## [ENTRIES PROVIDED]

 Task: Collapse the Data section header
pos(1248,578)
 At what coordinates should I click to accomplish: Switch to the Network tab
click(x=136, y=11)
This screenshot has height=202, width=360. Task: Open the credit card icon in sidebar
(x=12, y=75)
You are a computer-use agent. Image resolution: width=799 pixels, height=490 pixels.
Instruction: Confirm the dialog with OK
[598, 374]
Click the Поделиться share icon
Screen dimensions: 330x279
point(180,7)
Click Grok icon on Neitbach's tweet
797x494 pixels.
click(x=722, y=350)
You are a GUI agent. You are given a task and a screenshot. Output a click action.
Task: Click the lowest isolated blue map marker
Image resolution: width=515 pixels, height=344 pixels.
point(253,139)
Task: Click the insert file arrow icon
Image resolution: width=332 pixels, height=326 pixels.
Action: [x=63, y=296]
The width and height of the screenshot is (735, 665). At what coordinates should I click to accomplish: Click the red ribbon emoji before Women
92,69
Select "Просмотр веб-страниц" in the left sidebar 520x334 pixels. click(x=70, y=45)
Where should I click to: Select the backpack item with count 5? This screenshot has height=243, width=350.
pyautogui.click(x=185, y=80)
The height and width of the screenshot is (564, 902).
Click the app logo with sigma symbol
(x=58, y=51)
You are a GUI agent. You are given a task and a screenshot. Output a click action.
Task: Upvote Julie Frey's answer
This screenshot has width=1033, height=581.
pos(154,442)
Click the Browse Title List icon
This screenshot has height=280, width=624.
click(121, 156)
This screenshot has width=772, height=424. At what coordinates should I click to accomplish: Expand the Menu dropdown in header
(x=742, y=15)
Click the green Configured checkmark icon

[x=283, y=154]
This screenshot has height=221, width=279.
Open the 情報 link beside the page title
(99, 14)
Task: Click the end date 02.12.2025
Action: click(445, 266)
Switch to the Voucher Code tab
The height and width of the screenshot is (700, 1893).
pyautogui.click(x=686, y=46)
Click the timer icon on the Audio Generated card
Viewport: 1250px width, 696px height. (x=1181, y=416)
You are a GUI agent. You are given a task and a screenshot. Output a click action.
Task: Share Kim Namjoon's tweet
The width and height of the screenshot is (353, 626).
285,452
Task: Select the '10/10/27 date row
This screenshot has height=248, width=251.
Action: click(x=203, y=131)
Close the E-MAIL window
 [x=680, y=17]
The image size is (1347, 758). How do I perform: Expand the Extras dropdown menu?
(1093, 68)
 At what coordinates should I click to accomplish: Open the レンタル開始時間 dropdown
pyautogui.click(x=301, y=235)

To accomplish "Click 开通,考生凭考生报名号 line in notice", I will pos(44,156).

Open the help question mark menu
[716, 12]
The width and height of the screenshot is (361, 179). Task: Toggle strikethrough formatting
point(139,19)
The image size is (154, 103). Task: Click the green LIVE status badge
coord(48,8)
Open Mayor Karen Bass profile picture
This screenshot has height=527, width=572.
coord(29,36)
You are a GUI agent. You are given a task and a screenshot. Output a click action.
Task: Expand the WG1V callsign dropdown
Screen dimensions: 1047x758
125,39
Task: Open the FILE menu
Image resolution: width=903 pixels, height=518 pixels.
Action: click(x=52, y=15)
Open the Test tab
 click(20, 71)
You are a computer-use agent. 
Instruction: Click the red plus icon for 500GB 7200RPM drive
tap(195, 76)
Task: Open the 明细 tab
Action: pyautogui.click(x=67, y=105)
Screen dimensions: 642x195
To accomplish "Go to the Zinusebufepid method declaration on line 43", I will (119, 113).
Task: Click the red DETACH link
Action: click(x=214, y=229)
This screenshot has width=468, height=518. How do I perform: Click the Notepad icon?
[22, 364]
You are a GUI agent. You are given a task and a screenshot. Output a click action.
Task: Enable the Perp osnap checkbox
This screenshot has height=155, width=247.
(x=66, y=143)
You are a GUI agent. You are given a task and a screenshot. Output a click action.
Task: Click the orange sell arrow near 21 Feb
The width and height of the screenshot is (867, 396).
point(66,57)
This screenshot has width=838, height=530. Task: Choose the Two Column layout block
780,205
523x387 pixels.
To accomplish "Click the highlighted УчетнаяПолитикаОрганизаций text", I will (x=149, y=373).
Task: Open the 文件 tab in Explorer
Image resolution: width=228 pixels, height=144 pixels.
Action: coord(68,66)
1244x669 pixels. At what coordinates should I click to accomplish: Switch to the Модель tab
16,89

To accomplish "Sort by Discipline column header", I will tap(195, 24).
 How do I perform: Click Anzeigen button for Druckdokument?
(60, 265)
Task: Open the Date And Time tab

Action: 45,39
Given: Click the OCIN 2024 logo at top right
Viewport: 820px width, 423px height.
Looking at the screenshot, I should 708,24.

## [ACTIVITY]
Find the lines above that include the string "arrow" and copy them.

## [RESULT OF THE TASK]
Task: Click the insert file arrow icon
Task: Click the orange sell arrow near 21 Feb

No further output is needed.